## Description of the task
Scale the rows from the line with "The height and width of the screenshot is (1358, 1456)." through the line with "click(x=57, y=69)", both included, and write only those lines again in full with their requests. Multiply every answer coordinate by 1.35 and round to whole numbers, halves up. Leave the numbers in the requests unchanged and the pictures out.

## Data shown
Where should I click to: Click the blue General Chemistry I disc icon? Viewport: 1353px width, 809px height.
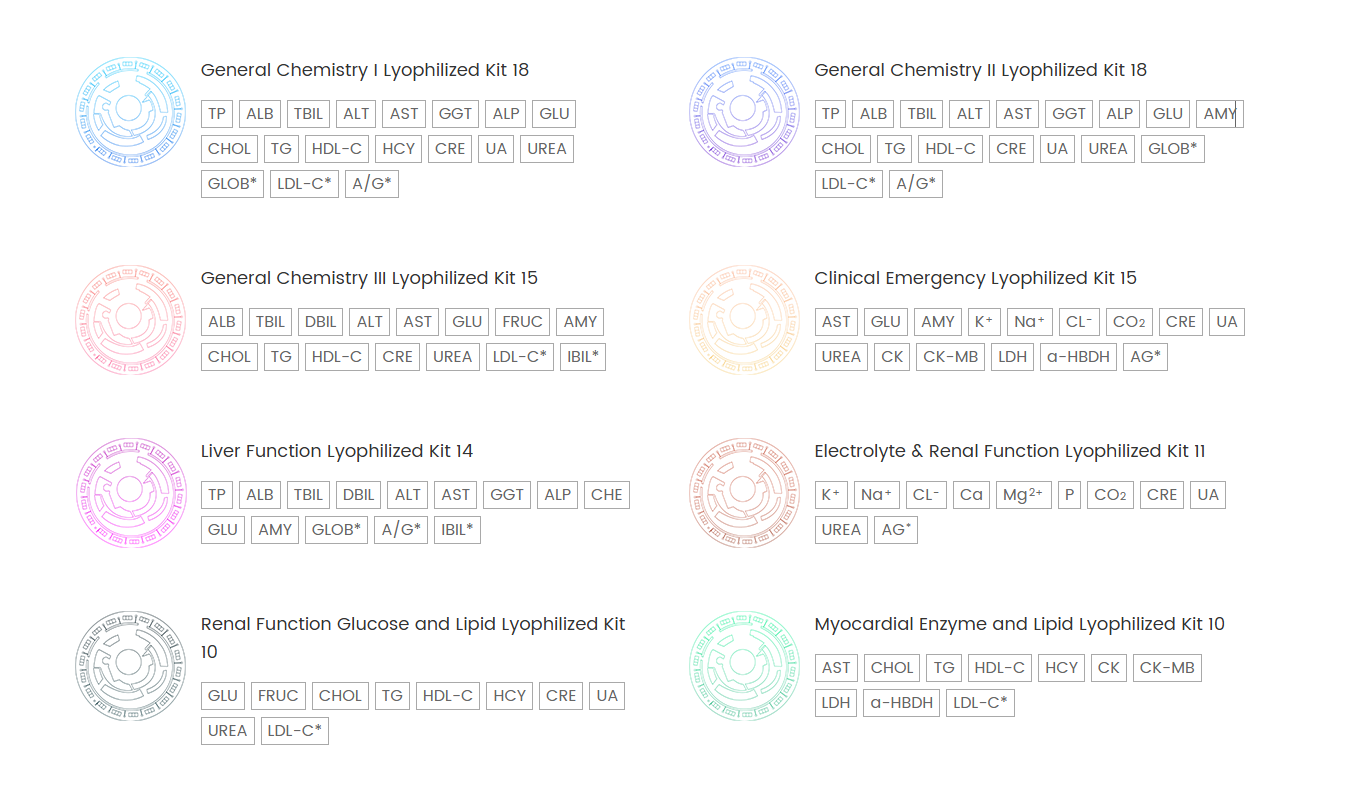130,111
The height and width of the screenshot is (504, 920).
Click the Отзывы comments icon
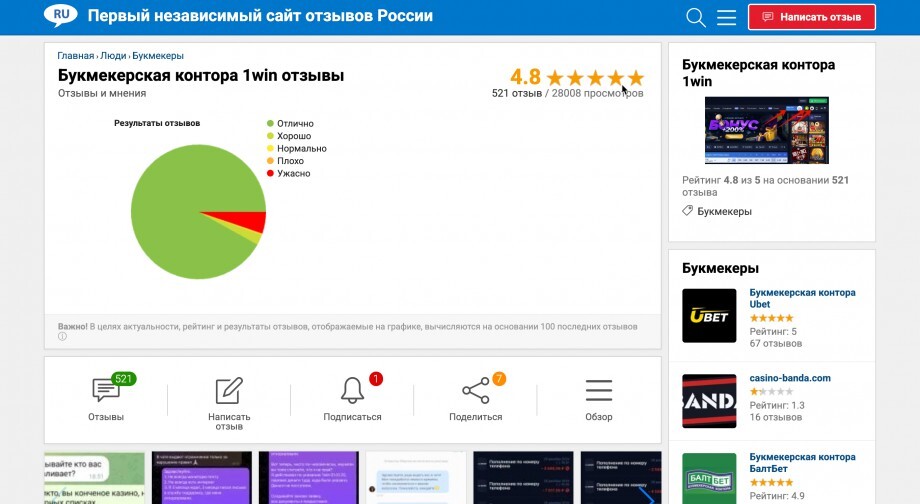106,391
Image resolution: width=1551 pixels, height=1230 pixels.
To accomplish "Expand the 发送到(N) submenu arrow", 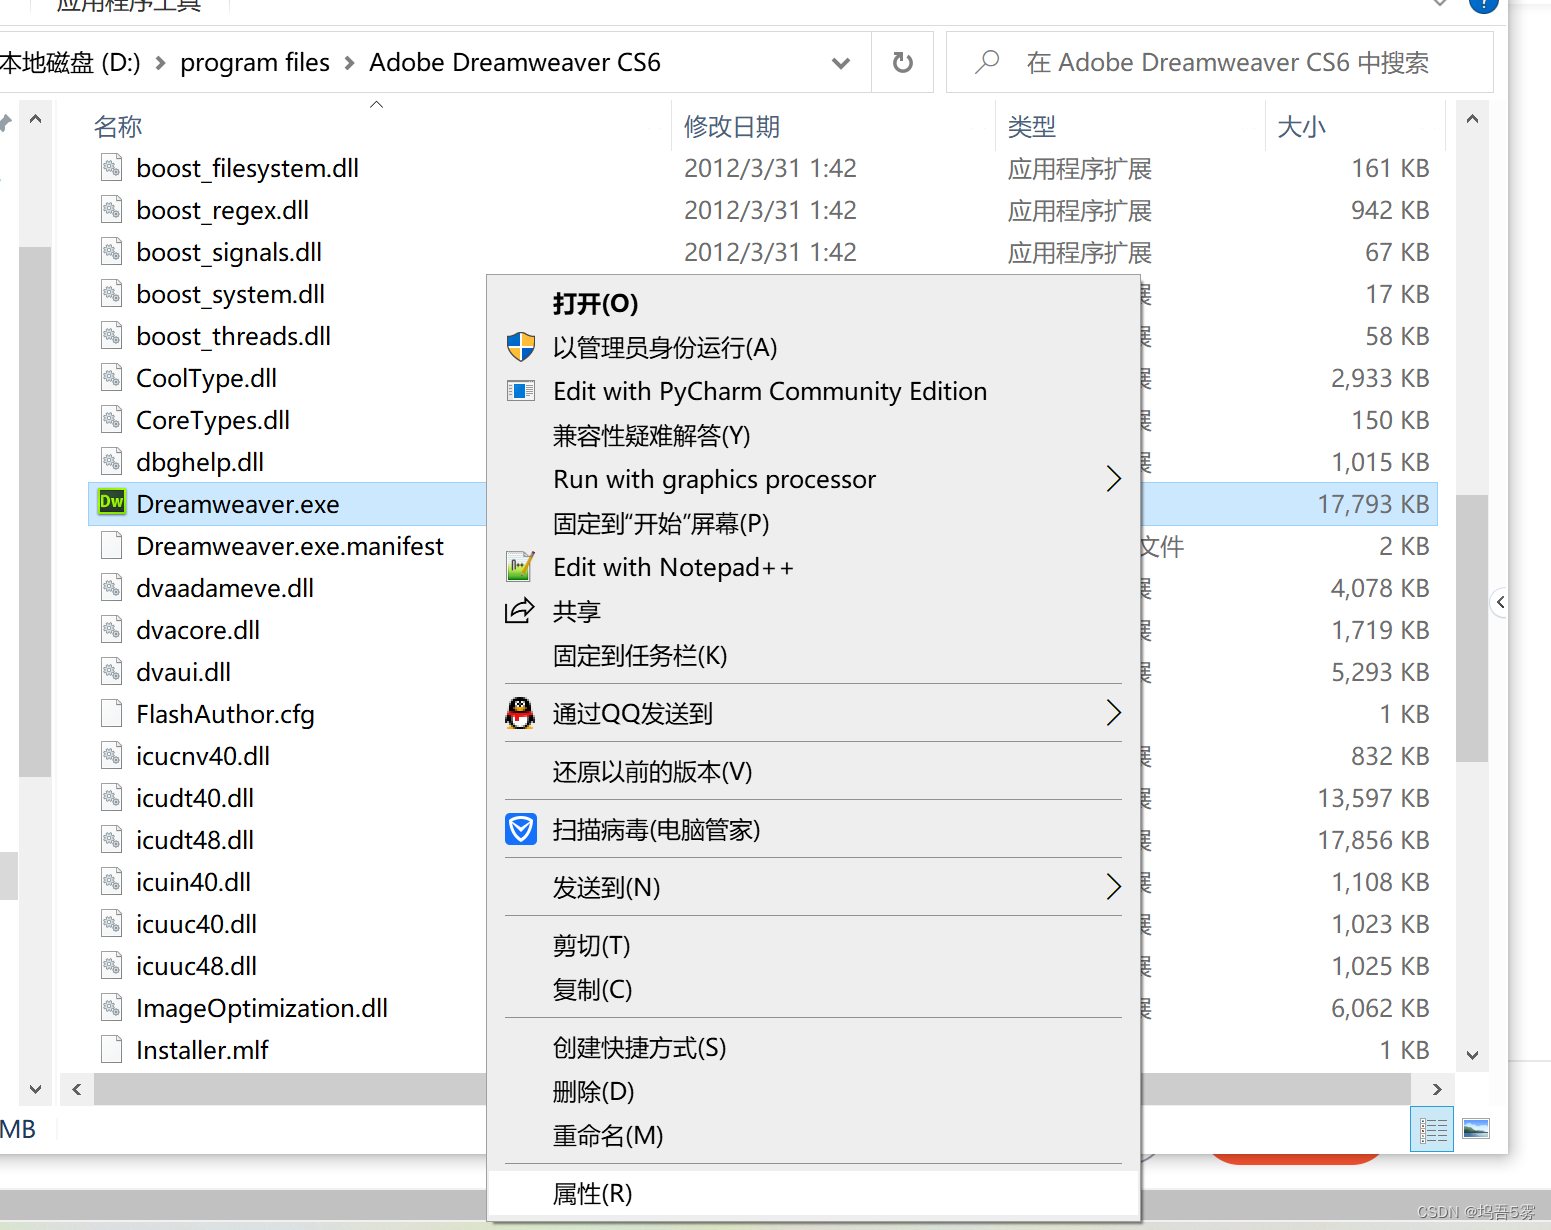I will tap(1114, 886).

---

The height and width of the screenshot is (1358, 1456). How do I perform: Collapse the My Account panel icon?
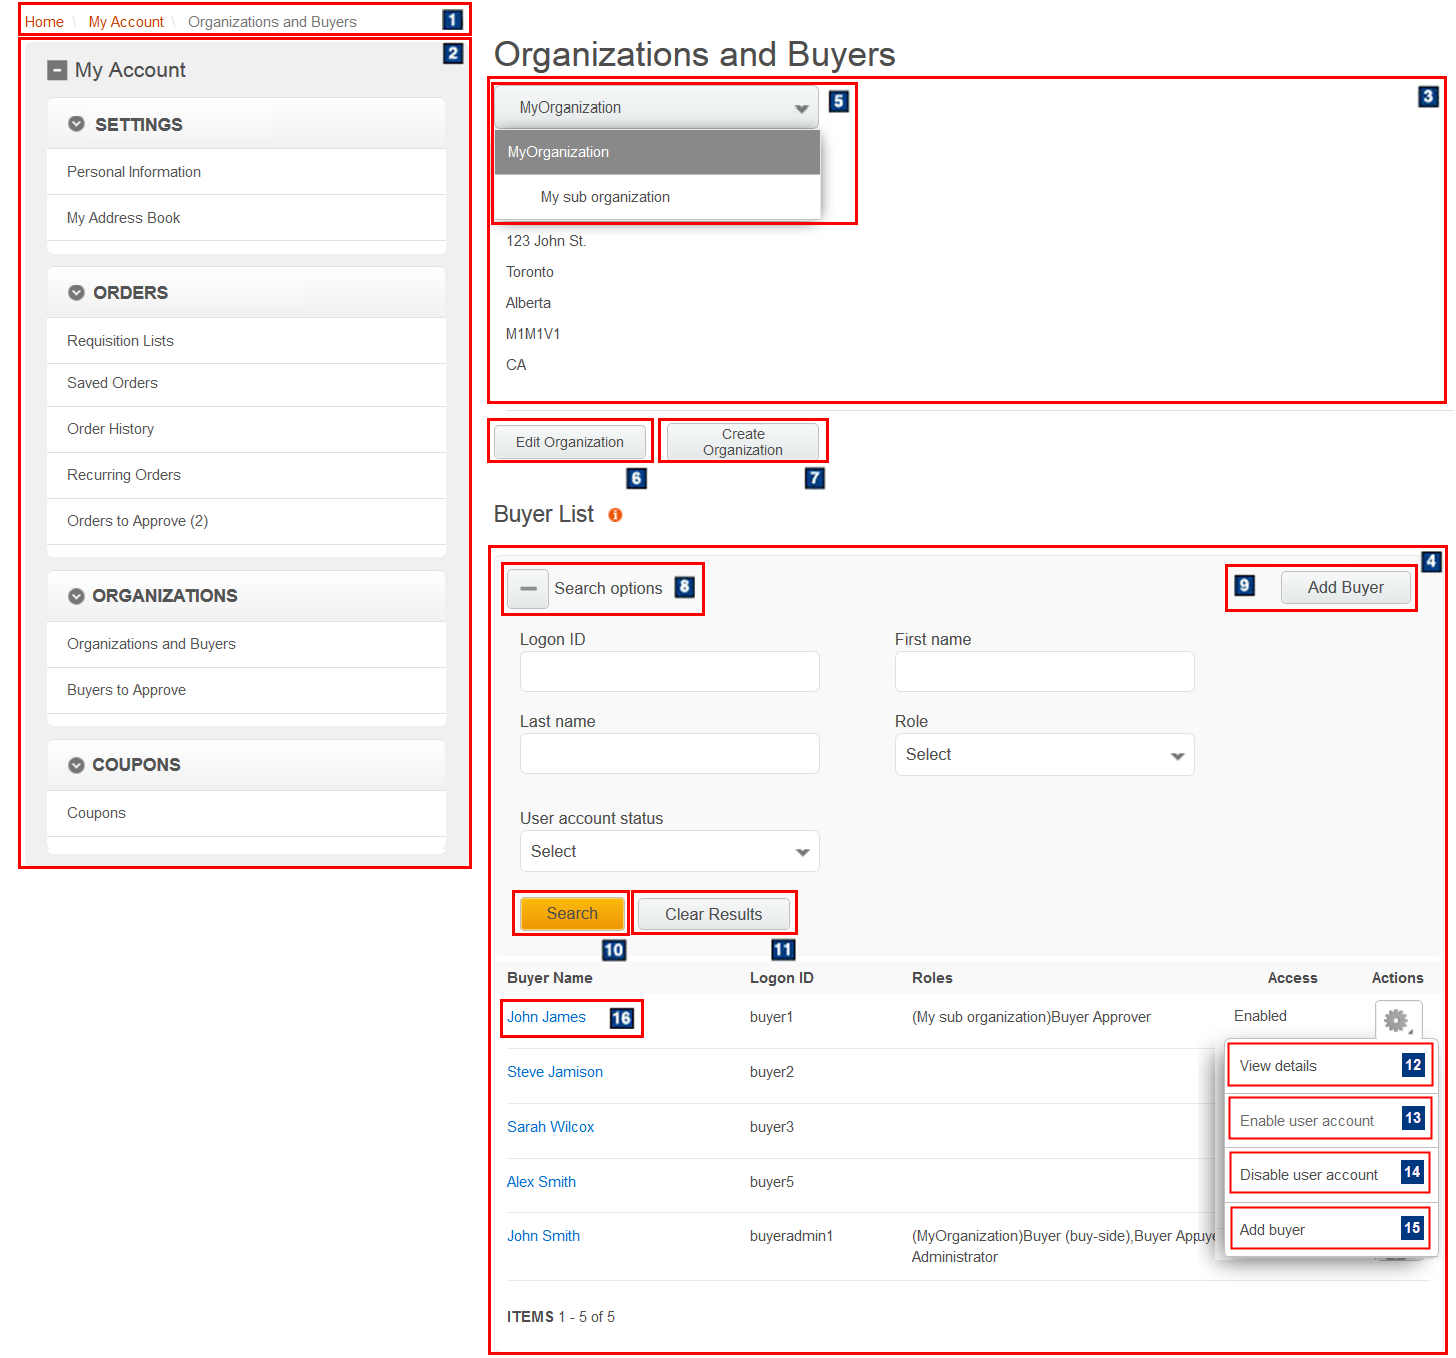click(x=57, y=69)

## Output of the exercise
The height and width of the screenshot is (1358, 1456). How do I perform: Collapse the My Account panel icon?
click(x=77, y=93)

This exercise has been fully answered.